Woolsthorpe Manor in Lincolnshire. The birth place of the countries most influential scientist in history.
My family are divided. We have the mathematician/scientist and then the artists amongst us. It’s never dull as we have a wide variety of topics to discuss. My eldest son being the scientist and mathematician. The rest of us venturing the line of the arts.
Therefore a perfect day out for us which combines the lot was Woolsthorpe Manor. My eldest son could talk about the influential scientist Isaac Newton and his works, how he discovered the laws of gravitation and motion. Also, my sons got to visit the birthplace of a man in history who attended the Grammar school that they attend.
They all got to play games in the science museum where we learned a little about about prisms, white light and rainbows. We learned how he discovered the first reflecting telescope. My sons know this stuff but it was good to share with the girls.
For the rest of us. Well mainly me and the girls (we’re certainly not a family that shatters the gender stereo type in that department) Science and mathematics were subjects that I found difficult to grasp. Though I did enjoy playing the indoor scientific games.
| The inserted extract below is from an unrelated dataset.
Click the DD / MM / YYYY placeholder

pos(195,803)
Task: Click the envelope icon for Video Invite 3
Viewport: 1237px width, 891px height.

Think my partner enjoyed the outdoor Jenga the best. For me I have a love of history and enjoyment of people who lived before us. All of us in the family very much enjoy history. So it didn’t really matter about the subject as much. As I said previous, something for everybody.
What was fascinating was that we were all walking the grounds where a historical great had grown up. And a place that has pulled other Scientists such as Albert Einstein and Stephen Hawking to visit too. It was a pleasure to walk around the beautiful, warm and welcoming Manor House and use the imagination. To stand in his parents bedroom and see his actual birth place.
To go into his bedroom and see where he spent time working. To read the facts and listen to the tour guides explain aspects of his character. Learning of his many fist fights and that actually he struggled with school work for a long time and that he was a late developer educationally. A late developer who went on to become a genius. Made me think about the current education system and how we push children on so quickly without giving them the chance to find their footing…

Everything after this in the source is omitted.